This approach, while systematic and time-tested, fails to utilize a number of system identification (SID) approaches which have proven greatly beneficial in other fields (see, e.g., Ljung [5], Pintelon and Schoukens [6]). The differences between a more general SID approach and traditional tank testing can be grouped into two major categories: experimental design and data analysis. Experimental design, in the framework of SID, is mostly defined by the excitation signals employed in testing. Periodic multisine excitation signals offer a number of attractive benefits for SID [6]. Since a linear time-invariant (LTI) system can only respond at the frequencies at which it is excited, a multisine excitation signal with carefully chosen frequency components provides an opportunity to perform systematic nonlinear distortion characterization. Additionally, by considering the n independent cycles from a periodic excitation, one may characterize the noise disturbance in the input/output system. Some key considerations and methods for SID data analysis are considered later in this paper.

Recent work to apply these general SID methods to WECs has been completed using a computational fluid dynamics based experiments [7,8]. In th is paper, we consider the application of these methods in a model-scale wave tank test of a WEC, focusing on the wave-body interaction component of the larger system model. First, we discuss the SID considerations and the procedures used to obtain models. Next, the test WEC device, experimental system and relevant hardware are summarized. Experimental data is then used to derive three separate models. The uncertainty of these models is considered and a systematic validation study is performed to compare the accuracy of the different models.

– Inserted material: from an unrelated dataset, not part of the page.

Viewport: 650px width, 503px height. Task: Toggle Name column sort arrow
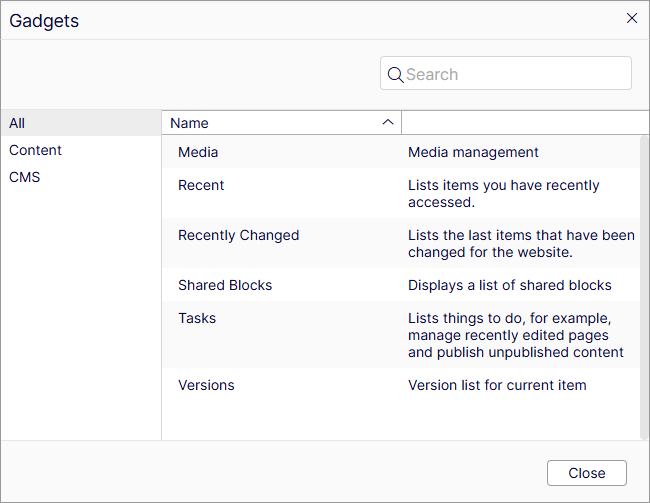tap(388, 122)
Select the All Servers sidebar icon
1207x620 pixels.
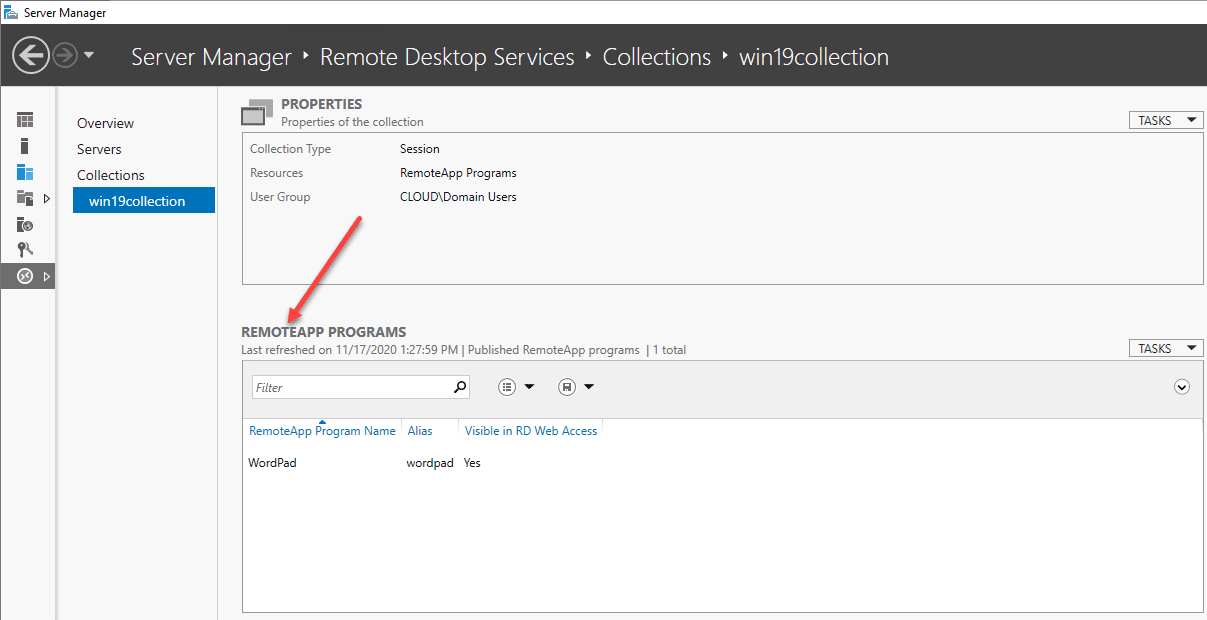click(25, 172)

2. System Identification: Overview

SID methods are used across a range of engineering fields to produce dynamic models of various systems. While a wide variety of methods and approaches have been developed for SID, they are all focused on developing models that describe how the input of a system relates to its output. These models form the basis for system design, control design, and performance assessment.

2.1. Model Categories

The intended application of a model can often determine the most appropriate model structure and therefore the SID process used to construct it. White-box models use a first-principles understanding of the system to influence the model formulation. Black-box models map input and output behavior of a system without any specific physics-based structure. While white-box models can supply useful insights into the various factors that influence the behavior of a system, black-box models can be more straightforward to produce and sometimes provide a more accurate model which is still fully applicable for the task at hand (e.g., control design). Grey-box models do not follow a first-principles approach, but are based on some physical understanding. Within wave energy, the common linearly-decomposed radiation/diffraction formulation (see, e.g., [9,10]) is a good example of a grey-box model. Another mode of categorization exists with parametric and non-parametric models. Parametric models are described by parametric curves whereas non-parametric models are defined by a series of discrete points. Non-parametric models are often more straightforward to produce, while parametric models require some fitting procedures, which introduces a potential source of error. Parametric models have the advantage of providing physical insights, such as the locations of zeros and poles within a system, which can be helpful for control design. Non-parametric models are commonly used in wave energy in both the frequency- and time-domain. For example, boundary element methods (BEM) tools like NEMOH and WAMIT produce frequency response functions (FRFs), which are non-parametric frequency-domain models, for the excitation force and radiation force. Examples of time-domain non-parametric models are the impulse response functions (IRFs) used for the computation of the excitation forces and radiation forces. Non-parametric models in both time- and frequency-domain can be approximated using parametric models by means of fitting procedures, as shown for example in [11,12] for the radiation problem. Time-domain parametric models in the form of systems of first-order ordinary differential equations are known as state space models; these models are well suited to describe the behavior of both linear and nonlinear systems, and when the system is linear, these models can be written in the well known matrix form:

$$\begin{array}{c}\dot{x}=Ax+Bu\\ y=Cx+Du,\end{array}$$

(1)

where u is the input to the system, y is the output and x is the state. The dynamic of the system is described by the matrix A, whereas B and C are, respectively, the input and output matrices, and D is the feedthrough matrix. For time-domain discrete-time systems, the state space model takes the form of difference equations. Frequency-domain parametric models for linear systems are generally described in the form of rational transfer functions in the Laplace domain, for continuous time models, or in the z-domain for discrete-time models [7]. Although the majority of the literature for frequency-domain models is concerned with linear systems, a generalization of the concepts of frequency-domain description has been provided also for some classes of nonlinear systems by means of Volterra series [13].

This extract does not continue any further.